# Tour de Arrowhead



## octobahn (May 30, 2012)

Anyone looking at this ride for late August? How bad are the climbs? I've only driven up to Arrowhead ever and there was no ride map available that I could find on their site.


----------



## octobahn (May 30, 2012)

Sorry the ride is Tour de Lake Arrowhead. Looks like a great challenge.


----------



## Brandon351 (Oct 28, 2010)

Looks like fun. Lake Arrowhead is prob my favorite place to ride.


----------



## Brandon351 (Oct 28, 2010)

I just re-red your post and saw you asked about the climbs. I'm not sure what they will be like as I also could not find a ride map. 

From my experiences, I know that around the lake it's very flat, little to no traffic, with great weather and even greater views. 
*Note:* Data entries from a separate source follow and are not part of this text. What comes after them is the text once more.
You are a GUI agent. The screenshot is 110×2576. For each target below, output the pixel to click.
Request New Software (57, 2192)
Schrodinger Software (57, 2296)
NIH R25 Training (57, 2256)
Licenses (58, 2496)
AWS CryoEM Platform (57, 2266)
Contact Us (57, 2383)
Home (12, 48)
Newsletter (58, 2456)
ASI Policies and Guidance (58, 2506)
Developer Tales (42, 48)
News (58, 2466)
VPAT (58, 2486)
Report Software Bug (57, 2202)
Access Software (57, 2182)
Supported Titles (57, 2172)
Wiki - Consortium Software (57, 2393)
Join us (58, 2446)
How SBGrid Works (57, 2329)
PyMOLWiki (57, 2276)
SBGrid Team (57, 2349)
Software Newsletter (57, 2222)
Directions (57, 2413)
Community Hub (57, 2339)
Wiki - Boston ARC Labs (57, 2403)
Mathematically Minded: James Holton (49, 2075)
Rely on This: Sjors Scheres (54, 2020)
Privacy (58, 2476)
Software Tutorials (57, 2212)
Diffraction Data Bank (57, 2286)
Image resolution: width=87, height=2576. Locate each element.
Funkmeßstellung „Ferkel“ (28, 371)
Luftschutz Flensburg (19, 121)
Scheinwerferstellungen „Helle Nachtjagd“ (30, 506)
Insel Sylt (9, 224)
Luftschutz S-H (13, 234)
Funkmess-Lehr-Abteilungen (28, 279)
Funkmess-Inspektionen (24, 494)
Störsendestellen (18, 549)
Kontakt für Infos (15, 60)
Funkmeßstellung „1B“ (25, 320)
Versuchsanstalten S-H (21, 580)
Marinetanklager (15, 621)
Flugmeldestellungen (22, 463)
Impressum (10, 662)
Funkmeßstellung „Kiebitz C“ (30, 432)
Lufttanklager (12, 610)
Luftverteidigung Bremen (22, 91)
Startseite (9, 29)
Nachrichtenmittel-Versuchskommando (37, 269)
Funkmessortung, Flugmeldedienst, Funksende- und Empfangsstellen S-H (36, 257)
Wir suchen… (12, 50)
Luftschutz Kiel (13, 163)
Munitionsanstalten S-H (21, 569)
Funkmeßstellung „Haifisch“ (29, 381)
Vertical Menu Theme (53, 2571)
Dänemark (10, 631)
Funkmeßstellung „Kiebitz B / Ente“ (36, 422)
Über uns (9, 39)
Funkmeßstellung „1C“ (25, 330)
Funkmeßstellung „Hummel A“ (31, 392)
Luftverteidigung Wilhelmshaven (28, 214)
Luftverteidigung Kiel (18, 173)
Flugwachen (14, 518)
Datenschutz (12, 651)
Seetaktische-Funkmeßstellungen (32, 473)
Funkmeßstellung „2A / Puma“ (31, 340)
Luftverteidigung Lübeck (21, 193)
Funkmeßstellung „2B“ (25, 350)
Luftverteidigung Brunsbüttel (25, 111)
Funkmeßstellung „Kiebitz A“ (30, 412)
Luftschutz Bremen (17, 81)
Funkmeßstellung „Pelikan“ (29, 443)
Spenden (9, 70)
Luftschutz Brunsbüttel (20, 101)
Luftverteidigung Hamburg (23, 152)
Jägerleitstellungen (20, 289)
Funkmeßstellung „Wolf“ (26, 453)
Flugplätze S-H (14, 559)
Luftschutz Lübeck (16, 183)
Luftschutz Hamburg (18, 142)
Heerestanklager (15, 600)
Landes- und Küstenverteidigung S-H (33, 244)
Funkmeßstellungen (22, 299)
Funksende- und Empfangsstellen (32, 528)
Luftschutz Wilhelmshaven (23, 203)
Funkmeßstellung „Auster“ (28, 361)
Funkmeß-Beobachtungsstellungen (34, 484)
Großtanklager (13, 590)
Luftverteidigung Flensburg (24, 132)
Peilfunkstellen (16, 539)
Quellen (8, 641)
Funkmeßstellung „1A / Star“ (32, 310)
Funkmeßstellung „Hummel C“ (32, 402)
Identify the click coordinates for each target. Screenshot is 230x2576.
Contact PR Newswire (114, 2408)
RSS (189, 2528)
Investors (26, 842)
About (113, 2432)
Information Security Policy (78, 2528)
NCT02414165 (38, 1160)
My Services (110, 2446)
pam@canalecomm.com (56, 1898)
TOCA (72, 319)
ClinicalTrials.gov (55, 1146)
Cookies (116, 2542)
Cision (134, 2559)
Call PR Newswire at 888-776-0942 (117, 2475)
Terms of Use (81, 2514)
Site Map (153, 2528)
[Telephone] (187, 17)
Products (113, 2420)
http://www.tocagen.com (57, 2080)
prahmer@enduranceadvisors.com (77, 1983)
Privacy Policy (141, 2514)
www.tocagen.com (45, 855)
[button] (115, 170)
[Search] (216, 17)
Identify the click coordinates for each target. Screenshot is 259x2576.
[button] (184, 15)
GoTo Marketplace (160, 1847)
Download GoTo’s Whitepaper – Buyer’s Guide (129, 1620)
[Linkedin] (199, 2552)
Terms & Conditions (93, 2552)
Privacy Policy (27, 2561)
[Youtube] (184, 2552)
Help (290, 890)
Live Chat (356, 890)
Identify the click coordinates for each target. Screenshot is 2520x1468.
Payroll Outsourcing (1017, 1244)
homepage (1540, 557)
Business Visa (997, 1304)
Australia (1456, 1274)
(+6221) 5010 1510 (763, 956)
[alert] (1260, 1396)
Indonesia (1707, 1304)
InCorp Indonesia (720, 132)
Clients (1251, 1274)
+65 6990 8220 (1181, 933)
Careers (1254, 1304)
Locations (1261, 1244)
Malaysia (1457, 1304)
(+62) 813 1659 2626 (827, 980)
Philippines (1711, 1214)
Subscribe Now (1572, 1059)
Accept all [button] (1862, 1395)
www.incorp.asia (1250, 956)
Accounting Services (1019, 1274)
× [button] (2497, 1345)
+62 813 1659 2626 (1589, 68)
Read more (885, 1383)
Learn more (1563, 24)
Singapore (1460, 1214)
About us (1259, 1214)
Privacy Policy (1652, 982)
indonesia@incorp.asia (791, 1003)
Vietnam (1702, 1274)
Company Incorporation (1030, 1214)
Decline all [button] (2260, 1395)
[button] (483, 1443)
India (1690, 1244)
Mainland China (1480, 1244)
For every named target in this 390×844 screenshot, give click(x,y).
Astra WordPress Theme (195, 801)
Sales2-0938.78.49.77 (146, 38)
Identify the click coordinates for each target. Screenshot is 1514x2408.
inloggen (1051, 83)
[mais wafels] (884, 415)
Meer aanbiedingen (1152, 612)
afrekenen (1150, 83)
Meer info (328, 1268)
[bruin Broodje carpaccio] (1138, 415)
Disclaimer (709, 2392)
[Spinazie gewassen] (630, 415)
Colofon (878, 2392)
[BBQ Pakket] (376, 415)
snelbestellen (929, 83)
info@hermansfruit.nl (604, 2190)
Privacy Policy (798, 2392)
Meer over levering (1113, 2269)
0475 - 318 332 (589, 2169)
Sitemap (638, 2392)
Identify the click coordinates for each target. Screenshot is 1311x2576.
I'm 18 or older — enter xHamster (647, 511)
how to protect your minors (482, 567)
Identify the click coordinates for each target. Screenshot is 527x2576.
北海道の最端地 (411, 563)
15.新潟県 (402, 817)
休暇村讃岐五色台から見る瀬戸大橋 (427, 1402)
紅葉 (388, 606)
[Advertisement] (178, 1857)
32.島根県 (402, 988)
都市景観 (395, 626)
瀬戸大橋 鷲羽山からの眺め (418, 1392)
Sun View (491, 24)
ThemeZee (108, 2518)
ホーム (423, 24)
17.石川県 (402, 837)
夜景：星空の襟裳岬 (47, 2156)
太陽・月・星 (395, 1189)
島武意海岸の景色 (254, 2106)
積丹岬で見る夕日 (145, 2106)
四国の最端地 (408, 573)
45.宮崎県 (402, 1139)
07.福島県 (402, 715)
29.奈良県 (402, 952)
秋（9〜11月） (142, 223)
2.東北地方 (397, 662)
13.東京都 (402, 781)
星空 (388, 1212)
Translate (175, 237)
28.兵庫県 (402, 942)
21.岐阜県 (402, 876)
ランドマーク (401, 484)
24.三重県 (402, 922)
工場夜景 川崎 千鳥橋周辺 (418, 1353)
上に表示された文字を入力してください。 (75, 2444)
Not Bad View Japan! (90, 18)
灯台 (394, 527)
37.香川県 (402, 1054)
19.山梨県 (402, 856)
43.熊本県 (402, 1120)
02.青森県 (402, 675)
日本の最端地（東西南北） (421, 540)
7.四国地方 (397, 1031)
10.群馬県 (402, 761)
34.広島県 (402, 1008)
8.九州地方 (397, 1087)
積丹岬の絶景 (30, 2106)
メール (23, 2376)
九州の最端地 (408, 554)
But if you go on the roads just outside of the lake there are some mean hills. But they have the best views which take your mind off your legs yelling at you.


----------



## octobahn (May 30, 2012)

Brandon, I was just up in Arrowhead this past weekend. The climbs in the surrounding areas are pretty gnarly. The views are unbeatable which will help take the mind off the intense workout as you said, and probably help tune out the roaring traffic! I don't know, guess I have to ride it to know for sure but the traffic and lack of shoulders in parts are a bit intense for me.


----------